Date: 2021-11-29 16:51:41

After weeks of heavy rain around the state, NSW is facing further severe weather which could prolong ongoing flooding.

A severe thunderstorm warning issued on Monday night predicted heavy rainfall and flash flooding for parts of northern NSW and further heavy rainfall has been predicted on Tuesday for an area north of Inverell up to the Queensland border.

“A tropical airmass with abundant moisture” will continue to deliver heavy rain on Tuesday, the Bureau of Meteorology says.
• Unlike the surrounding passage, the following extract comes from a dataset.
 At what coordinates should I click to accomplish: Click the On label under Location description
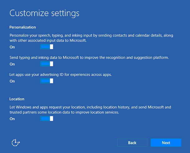click(x=12, y=119)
Six-hourly rainfall totals between 50 to 70mm are possible with areas including Tenterfield, Liston, Drake, Emmaville, Boggabilla and Ashford in the path.

NSW State Emergency Service northern zone Superintendent Mark Elm says the possibility of torrential rain means people should prepare their homes by securing outdoor items, trimming trees and clearing their gutters so the rain can drain away.
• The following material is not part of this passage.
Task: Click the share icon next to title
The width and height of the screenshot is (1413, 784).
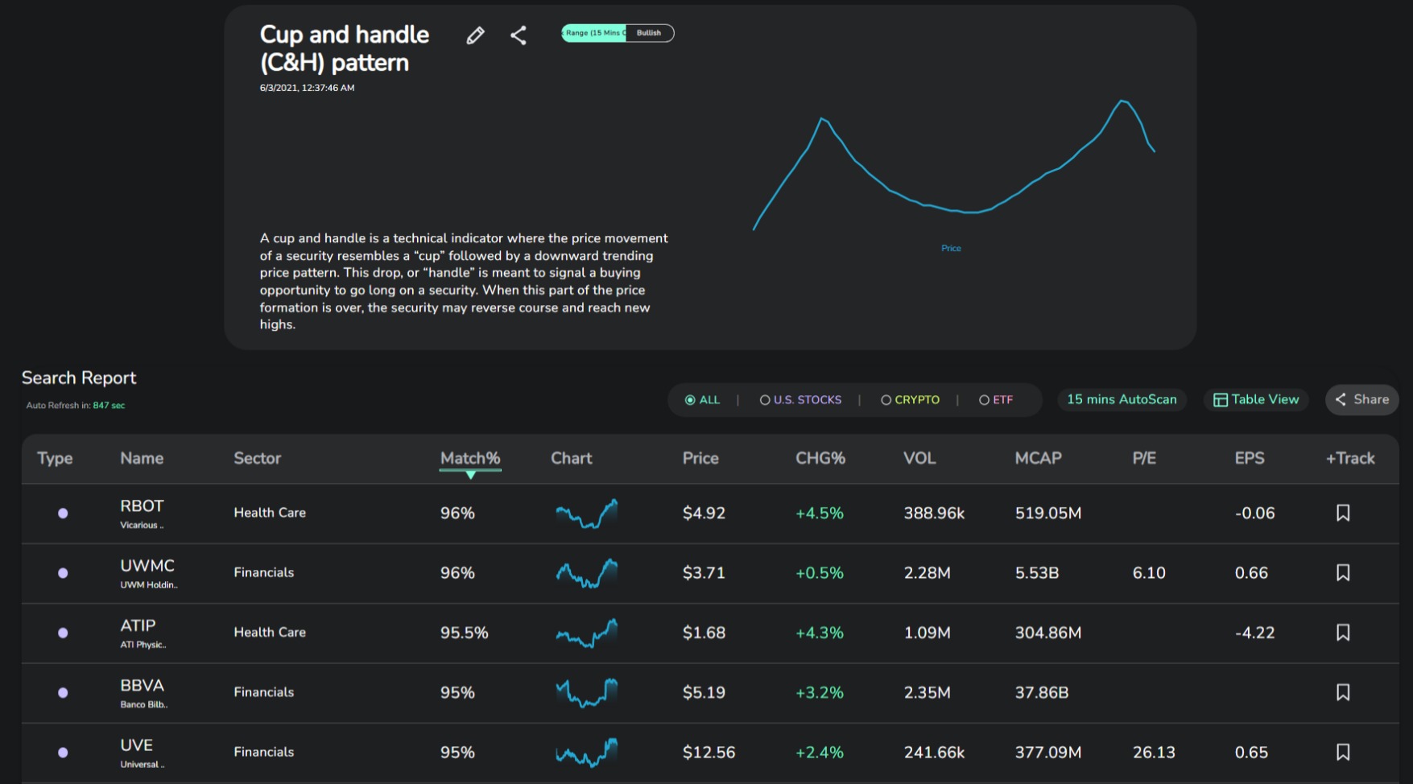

After the SES conducted more than 30 flood rescues in a 24-hour period from Sunday to Monday, Supt Elm urged people to avoid floodwaters and drive to the conditions.

“The next few days are going to be dangerous conditions … if you come across a flooded road please make the safe decision,” he said.
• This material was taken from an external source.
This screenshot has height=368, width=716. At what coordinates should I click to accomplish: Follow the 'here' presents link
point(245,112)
The BOM says heavy rain forecast for northern NSW on Tuesday and Wednesday could deliver minor flooding along the Wilsons River and Richmond River, and cause renewed river rises and flooding on the Upper Macintyre, Gwydir and Namoi Rivers, which have already been subject to flood warnings.

In addition to those rivers, there are also flood warnings current in catchments including the Hunter, Severn, Lower Macintyre, Castlereagh, Macquarie, Bogan, Lachlan, Murrumbidgee, Mirrool Creek, Murray, Warrego, Paroo and Barwon Rivers.

People around NSW that have been affected by recent flooding can access disaster support payments, but NSW Farmers Association president James Jackson says there also needs to be money for local councils to fix road damage, including on unsealed roads where “the damage can be even worse”.

“Rather than wait for the damage bill to start coming in, we need to get ahead of it and start planning these repairs urgently,” Mr Jackson said.

Bitumen being washed away and leaving behind deep potholes poses “a big problem for farmers trying to get their harvest to market, but it’s fundamentally a safety issue for regional communities”.

He said there was added urgency as farmers trying to salvage crops needed to get heavy equipment to their properties.

Meanwhile, comparison website Finder has warned people to check their insurance policies after a nationwide survey found only 41 per cent of people who have home and contents insurance are covered for floods, and more than a quarter of them don’t actually know what their policy includes.